The CEO needs to increase company margins. He turns to the engineering leadership team to help.
Engineering leadership puts together a sound plan. First the objective to “Increase Company Margins” is decomposed into a collection of eng-level goals like “Reduce Tier 2 Support Hours”. Each of these eng-level goals decompose into division-level goals like “Reduce Customer Onboarding Tier 2 Support Escalations”, which decompose into team-level goals like “Reduce Customer Onboarding Exceptions”.
At the surface it may seem like the path forward is clear. Each engineering team just needs to achieve their individual goals, and the solutions will roll up into the org level goals. But the work of engineering leadership has just begun.
The engineer tasked with reducing customer onboarding exceptions is unlikely to understand the relationship of this workstream with company margins - they may or may not even know what Tier 2 support is. The great game of corporate telephone can easily send them down the wrong road. For example, suppose the engineer reviews recent customer onboarding exceptions, identifies a flaky service dependency as a common root cause, and then writes a design to remove the dependency. This will likely read as a solid plan to someone reviewing the design at a surface level.
But perhaps the specific exceptions triggered by this flaky service dependency do not require Tier 2 support to resolve! Then fixing these exceptions will not remove Tier 2 support, and the engineer’s plan will not help the key business goal.
Executing this plan - which might take multiple months to implement, test and deploy - means needlessly ballooning the budget and extending the timeline of a critical business initiative. Although each leader in the chain decomposed their problem nicely, the end result was failure. How can we prevent this?

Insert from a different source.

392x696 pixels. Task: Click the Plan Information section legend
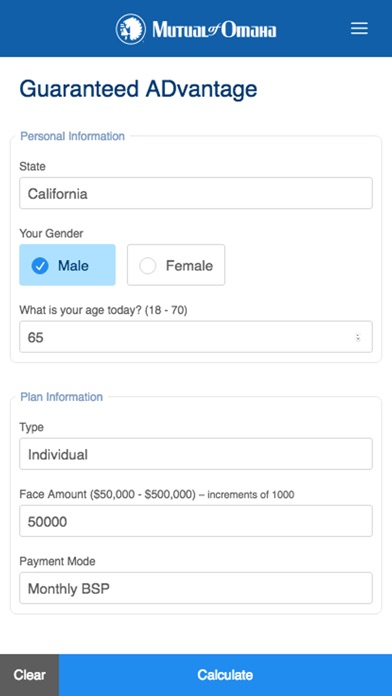click(61, 396)
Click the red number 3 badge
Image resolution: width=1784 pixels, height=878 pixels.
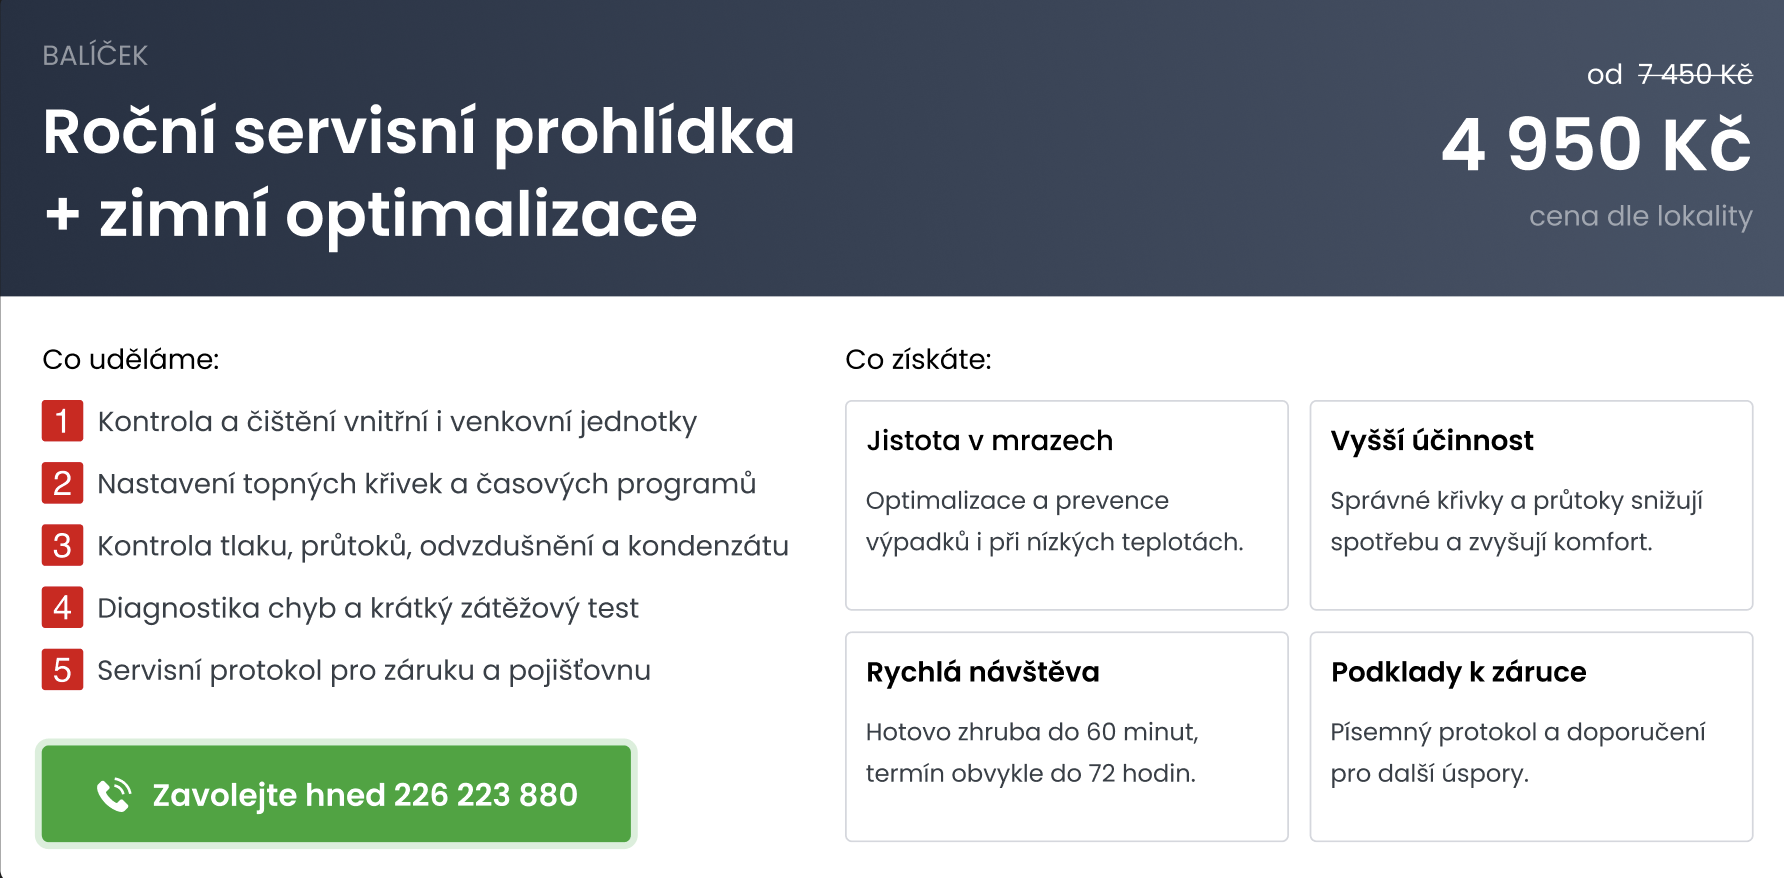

The key miss is that the success criteria of “Reduce Customer Onboarding Exceptions” was fundamentally underspecified. The leader who derived this may not have known that only certain customer onboarding exceptions trigger Tier 2 support cases - this is the kind of critical detail that may be invisible to anyone who does not look at log data every week.
To solve this we need to establish a feedback loop between high level objectives, low level specifications, and technical details. This requires an extremely high degree of accountability from a small number of key decision makers - sometimes engineering managers, sometimes tech leads - who own high level objectives and feel personal responsibility for every technical decision that their team makes to achieve them.
This is the cornerstone of effective technical execution. The difference between a seemingly well-scoped project landing on time or an order of magnitude over budget can depend on whether engineering leaders with the right business and technical context have taken the time to deeply inspect critical plans, decisions, and designs.
So what exactly do these leaders need to do?
The first step is to define an initial set of success criteria. These should be:
- Comprehensive - It should not be possible to achieve these goals and still fail
- Minimal - The success criteria should focus on what needs to be achieved, not the details of how it will be achieved
- Written - There needs to be a single source of truth
- Falsifiable - The success criteria must be concrete and ideally measurable
It’s often helpful to write non-goals alongside success criteria. For example, a non-goal for the “Reduce Customer Onboarding Exceptions” workstream might be “Reduce Customer Onboarding Exceptions That Don’t Require Tier 2 Support”.
Next, the leader needs to inspect the critical decisions, designs, and plans to achieve these success criteria. This can’t be an exercise in micromanagement. Leaders have the responsibility to harness, not stifle, the unique context understood by the engineer with their hands on the keyboard. Success criteria should be somewhat prescriptive and tops down, but solutions must be bottoms up.
When executed correctly this inspection can unveil cracks and inconsistencies in the initial set of success criteria. A critical detail - like the fact that only certain customer onboarding exceptions trigger Tier 2 support cases - may only reveal itself after hours of poring over logs. At its best technical inspection is an iterative process of setting success criteria, inspecting solutions, and increasing the specificity of the success criteria.
The key ingredients of effective inspection are accountability and trust. The leader must feel personally responsible for their team’s decisions, but not be a zealot. Trust should flow in two directions - leaders must trust that their engineers will make the right decisions with the right context, and engineers must trust that their leaders will embrace a solution that is unfamiliar to them but correct. This leads to faster execution and a healthier organization.